- Opening Delimiter -

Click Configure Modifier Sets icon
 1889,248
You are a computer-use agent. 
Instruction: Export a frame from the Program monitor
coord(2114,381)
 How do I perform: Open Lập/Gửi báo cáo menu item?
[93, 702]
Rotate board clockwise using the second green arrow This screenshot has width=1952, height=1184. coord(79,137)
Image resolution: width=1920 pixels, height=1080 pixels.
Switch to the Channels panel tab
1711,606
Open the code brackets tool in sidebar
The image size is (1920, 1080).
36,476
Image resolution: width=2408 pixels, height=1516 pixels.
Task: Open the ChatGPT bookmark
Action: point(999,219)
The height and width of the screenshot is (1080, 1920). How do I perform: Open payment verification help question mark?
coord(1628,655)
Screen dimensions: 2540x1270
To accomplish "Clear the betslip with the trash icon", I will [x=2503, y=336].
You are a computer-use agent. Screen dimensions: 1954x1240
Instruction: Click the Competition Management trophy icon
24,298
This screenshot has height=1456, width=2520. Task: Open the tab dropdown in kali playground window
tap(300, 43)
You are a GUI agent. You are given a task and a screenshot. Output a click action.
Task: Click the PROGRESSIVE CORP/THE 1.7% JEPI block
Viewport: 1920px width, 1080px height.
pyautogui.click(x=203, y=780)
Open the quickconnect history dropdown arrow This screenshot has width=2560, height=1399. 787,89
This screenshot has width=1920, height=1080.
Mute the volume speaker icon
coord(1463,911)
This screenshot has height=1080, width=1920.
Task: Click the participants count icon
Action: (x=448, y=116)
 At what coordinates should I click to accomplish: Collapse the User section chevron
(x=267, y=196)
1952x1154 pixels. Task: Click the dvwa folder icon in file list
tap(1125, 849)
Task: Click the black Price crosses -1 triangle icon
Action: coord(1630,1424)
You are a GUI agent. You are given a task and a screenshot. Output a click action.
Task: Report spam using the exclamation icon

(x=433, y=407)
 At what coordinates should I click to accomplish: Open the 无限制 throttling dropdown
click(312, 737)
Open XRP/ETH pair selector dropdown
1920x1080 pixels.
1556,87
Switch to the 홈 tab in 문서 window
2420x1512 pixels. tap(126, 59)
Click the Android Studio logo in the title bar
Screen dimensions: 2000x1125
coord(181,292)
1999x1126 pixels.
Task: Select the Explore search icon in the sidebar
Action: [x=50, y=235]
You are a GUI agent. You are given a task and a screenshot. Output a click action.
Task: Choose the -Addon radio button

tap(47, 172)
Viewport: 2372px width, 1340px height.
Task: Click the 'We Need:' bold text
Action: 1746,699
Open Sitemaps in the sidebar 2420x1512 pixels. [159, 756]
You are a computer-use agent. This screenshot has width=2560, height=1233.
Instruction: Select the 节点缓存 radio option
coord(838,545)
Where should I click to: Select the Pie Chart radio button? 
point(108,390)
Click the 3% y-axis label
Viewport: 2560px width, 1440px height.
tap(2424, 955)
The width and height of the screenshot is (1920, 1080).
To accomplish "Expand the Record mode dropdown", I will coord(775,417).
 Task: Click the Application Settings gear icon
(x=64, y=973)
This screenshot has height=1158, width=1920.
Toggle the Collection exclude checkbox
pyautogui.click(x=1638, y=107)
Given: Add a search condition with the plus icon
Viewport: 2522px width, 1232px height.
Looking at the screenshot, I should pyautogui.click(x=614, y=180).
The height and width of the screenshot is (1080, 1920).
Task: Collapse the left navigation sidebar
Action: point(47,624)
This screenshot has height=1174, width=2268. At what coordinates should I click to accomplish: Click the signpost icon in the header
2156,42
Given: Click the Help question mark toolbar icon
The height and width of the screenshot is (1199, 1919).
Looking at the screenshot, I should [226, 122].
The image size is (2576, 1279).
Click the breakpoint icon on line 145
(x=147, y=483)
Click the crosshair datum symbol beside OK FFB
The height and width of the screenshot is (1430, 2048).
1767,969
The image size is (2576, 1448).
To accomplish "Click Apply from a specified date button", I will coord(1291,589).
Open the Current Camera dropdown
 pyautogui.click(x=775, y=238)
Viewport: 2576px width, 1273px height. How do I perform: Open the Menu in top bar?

- Closing Delimiter -

▸ Instructions to follow:
Each entry shown above should be copied out exactly.

▸ Response to the exercise:
Click Configure Modifier Sets icon
 1889,248
You are a computer-use agent. 
Instruction: Export a frame from the Program monitor
coord(2114,381)
 How do I perform: Open Lập/Gửi báo cáo menu item?
[93, 702]
Rotate board clockwise using the second green arrow This screenshot has width=1952, height=1184. coord(79,137)
Image resolution: width=1920 pixels, height=1080 pixels.
Switch to the Channels panel tab
1711,606
Open the code brackets tool in sidebar
The image size is (1920, 1080).
36,476
Image resolution: width=2408 pixels, height=1516 pixels.
Task: Open the ChatGPT bookmark
Action: point(999,219)
The height and width of the screenshot is (1080, 1920). How do I perform: Open payment verification help question mark?
coord(1628,655)
Screen dimensions: 2540x1270
To accomplish "Clear the betslip with the trash icon", I will [x=2503, y=336].
You are a computer-use agent. Screen dimensions: 1954x1240
Instruction: Click the Competition Management trophy icon
24,298
This screenshot has height=1456, width=2520. Task: Open the tab dropdown in kali playground window
tap(300, 43)
You are a GUI agent. You are given a task and a screenshot. Output a click action.
Task: Click the PROGRESSIVE CORP/THE 1.7% JEPI block
Viewport: 1920px width, 1080px height.
pyautogui.click(x=203, y=780)
Open the quickconnect history dropdown arrow This screenshot has width=2560, height=1399. 787,89
This screenshot has width=1920, height=1080.
Mute the volume speaker icon
coord(1463,911)
This screenshot has height=1080, width=1920.
Task: Click the participants count icon
Action: (x=448, y=116)
 At what coordinates should I click to accomplish: Collapse the User section chevron
(x=267, y=196)
1952x1154 pixels. Task: Click the dvwa folder icon in file list
tap(1125, 849)
Task: Click the black Price crosses -1 triangle icon
Action: coord(1630,1424)
You are a GUI agent. You are given a task and a screenshot. Output a click action.
Task: Report spam using the exclamation icon

(x=433, y=407)
 At what coordinates should I click to accomplish: Open the 无限制 throttling dropdown
click(312, 737)
Open XRP/ETH pair selector dropdown
1920x1080 pixels.
1556,87
Switch to the 홈 tab in 문서 window
2420x1512 pixels. tap(126, 59)
Click the Android Studio logo in the title bar
Screen dimensions: 2000x1125
coord(181,292)
1999x1126 pixels.
Task: Select the Explore search icon in the sidebar
Action: [x=50, y=235]
You are a GUI agent. You are given a task and a screenshot. Output a click action.
Task: Choose the -Addon radio button

tap(47, 172)
Viewport: 2372px width, 1340px height.
Task: Click the 'We Need:' bold text
Action: 1746,699
Open Sitemaps in the sidebar 2420x1512 pixels. [159, 756]
You are a computer-use agent. This screenshot has width=2560, height=1233.
Instruction: Select the 节点缓存 radio option
coord(838,545)
Where should I click to: Select the Pie Chart radio button? 
point(108,390)
Click the 3% y-axis label
Viewport: 2560px width, 1440px height.
tap(2424, 955)
The width and height of the screenshot is (1920, 1080).
To accomplish "Expand the Record mode dropdown", I will coord(775,417).
 Task: Click the Application Settings gear icon
(x=64, y=973)
This screenshot has height=1158, width=1920.
Toggle the Collection exclude checkbox
pyautogui.click(x=1638, y=107)
Given: Add a search condition with the plus icon
Viewport: 2522px width, 1232px height.
Looking at the screenshot, I should pyautogui.click(x=614, y=180).
The height and width of the screenshot is (1080, 1920).
Task: Collapse the left navigation sidebar
Action: point(47,624)
This screenshot has height=1174, width=2268. At what coordinates should I click to accomplish: Click the signpost icon in the header
2156,42
Given: Click the Help question mark toolbar icon
The height and width of the screenshot is (1199, 1919).
Looking at the screenshot, I should [226, 122].
The image size is (2576, 1279).
Click the breakpoint icon on line 145
(x=147, y=483)
Click the crosshair datum symbol beside OK FFB
The height and width of the screenshot is (1430, 2048).
1767,969
The image size is (2576, 1448).
To accomplish "Click Apply from a specified date button", I will coord(1291,589).
Open the Current Camera dropdown
 pyautogui.click(x=775, y=238)
Viewport: 2576px width, 1273px height. How do I perform: Open the Menu in top bar?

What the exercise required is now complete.